Hansen and colleagues (2018) tested the reliability and absolute agreement of common degenerative findings in standing pMRI; LBP patients with and without sciatica were consecutively enrolled to undergo a supine and standing pMRI. Three readers independently evaluated the standing pMRI for herniation, spinal stenosis, spondylolisthesis, high intensity zones (HIZ) lesions and facet joint effusion. The evaluation included a semi-quantitative grading of spinal stenosis, foraminal stenosis and spinal nerve root compression.

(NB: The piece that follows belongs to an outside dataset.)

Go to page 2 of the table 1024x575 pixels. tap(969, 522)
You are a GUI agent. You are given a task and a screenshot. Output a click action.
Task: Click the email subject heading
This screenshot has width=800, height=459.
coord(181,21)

The standing pMRI images were evaluated with full access to supine MRI. In case lower grades or the degenerative findings were not present in the supine images, this was reported separately as position-dependent changes. A subsample of 20 pMRI examinations was reevaluated after 2 months. The reproducibility was assessed by inter- and intra-reader reliability (kappa statistic) and absolute agreement between readers. A total of 56 patients were included in this study. There was fair-to-substantial inter-reader reliability (κ 0.47 to 0.82) and high absolute agreement (72.3 % to 99.1 %) for the pMRI findings. The intra-reader assessment showed similar reliability and agreement (κ 0.36 to 0.85; absolute agreement: 62.5 % to 98.8 %). Positional changes between the supine and standing position showed a fair-to-moderate inter- and intra-reader reliability (κ 0.25 to 0.52; absolute agreement: 97.0 % to 99.1 %). The authors concluded that evaluation of the lumbar spine for degenerative findings by standing pMRI has acceptable reproducibility; however, positional changes from the supine to the standing position as an independent outcome should be interpreted with caution because of lower reliability, which calls for further standardization.